Rosyjska koncepcja bezpieczeństwa wywodzi się z myślenia XIX -wiecznego. Dla Rosji, która jest krajem o największym terytorium na świecie bezpieczeństwo polega na poszerzaniu terytorium tj. poszerzaniu stref buforowych. Na zachodzie bezpieczeństwo jest budowane w oparciu o posiadanie nowoczesnej broni rakietowej. Tymczasem Putin w grudniu 2021 roku zażądał od USA redystrybucji stref wpływu w Europie. De facto Putin chce w Europie granic jakie Stalin ustalił z Hitlerem. Rosja ma być jedynym mocarstwem w Europie. Ten kontynent ma żyć w strachu przed militarną potęgą Rosji i ma być politycznie zależny od Rosji. Bezpieczeństwo Rosji jest na Kremlu definiowane jako opanowanie Europy Wschodniej i zdolność do militarnego szantażu Europy Zachodniej. Tego, że Rosja po latach resetu wraca do świata dwubiegunowego nie chcą przyjąć do wiadomości politycy w Berlinie, Rzymie i Paryżu. Reset to była pieredyszka czyli przerwa w ekspansji, po to by wzmocnić Rosję po przegranej zimnej wojnie. Teraz Rosja wraca do starej polityki.

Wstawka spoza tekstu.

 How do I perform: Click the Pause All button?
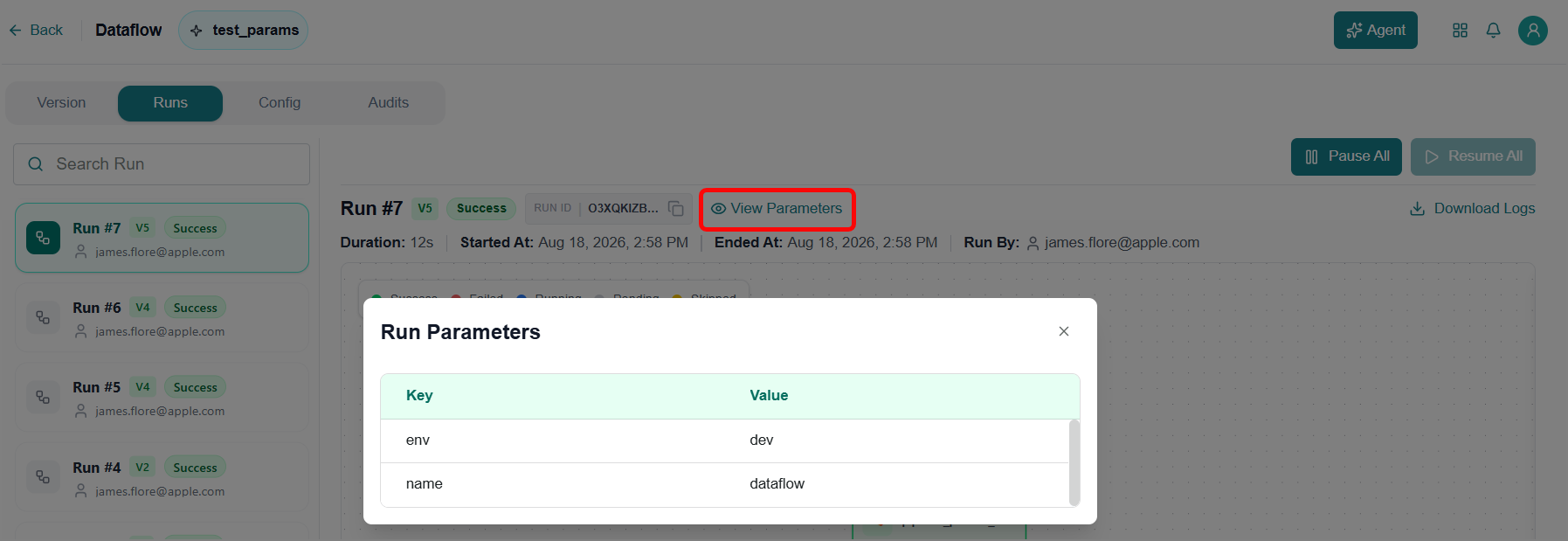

Pomysły Kissingera o stabilnym podziale świata między mocarstwa z udziałem Rosji, na wzór Jałty to spełnienie marzeń polityków z Kremla. Dla Rosji celem jest porozumienie z USA kosztem Europy. Rosja pamięta, że zachód nie chciał umierać za Gdańsk w 1939 roku. Putin chce być dziś decydować o sytuacji w Europie, jak Rosja w 1815 roku podczas Świętego Przymierza. Czy dziś Zachód ma taką determinacje by się zjednoczyć i bronić, tak jak podczas blokady Berlina w 1948 roku czy w czasie kryzysu berlińskiego w czasie budowy muru wokół Berlina? Wtedy w 1961 roku przez dwa dni czołgi USA stały na przeciwko czołgów rosyjskich. Kryzys kubański pokazuje, że Rosja jest gotowa użyć sił militarnych by szantażować Zachód, kiedy uważa że ma przewagę militarną oraz kiedy ocenia, że zachodowi brakuje determinacji psychologicznej do obrony. Rosyjska operacja instalowania rakiet na Kubie nastąpiła po tym jak 21 lutego 1961 roku Rosja przeprowadziła udaną próbę wystrzelenia międzykontynentalnej rakiety balistycznej R-17 (SS-7). A ówczesnego prezydenta USA na Kremlu oceniano jako słabego polityka.
Szczyt NATO w Madrycie odbywa się w sytuacji kiedy trzeba Rosji jasno powiedzieć, że nie będzie ustępstw wobec agresji. Rosja musi zrozumieć, że nie ma drogi pośredniej. Ma do wyboru albo status quo sprzed albo wojna. Każda agresja na państwa NATO to wojna. Tylko rezygnacja z imperializmu zapewni Rosji stabilizacje a władzy na Kremlu spokój. Putin cały czas sabotuje propozycje współistnienia otrzymane od Bidena w Genewie w 2021 roku. Do czasu kiedy Rosja powróci do stołu rokowań jedynie wyjście dla państw NATO to wyścig zbrojeń, embargo finansowe i technologiczne wobec Rosji oraz obniżenie cen węglowodorów na światowych rynkach. Zachód powinien w Madrycie dać jasny sygnał, że powrotu do czasów Stalina i Jałty nie będzie.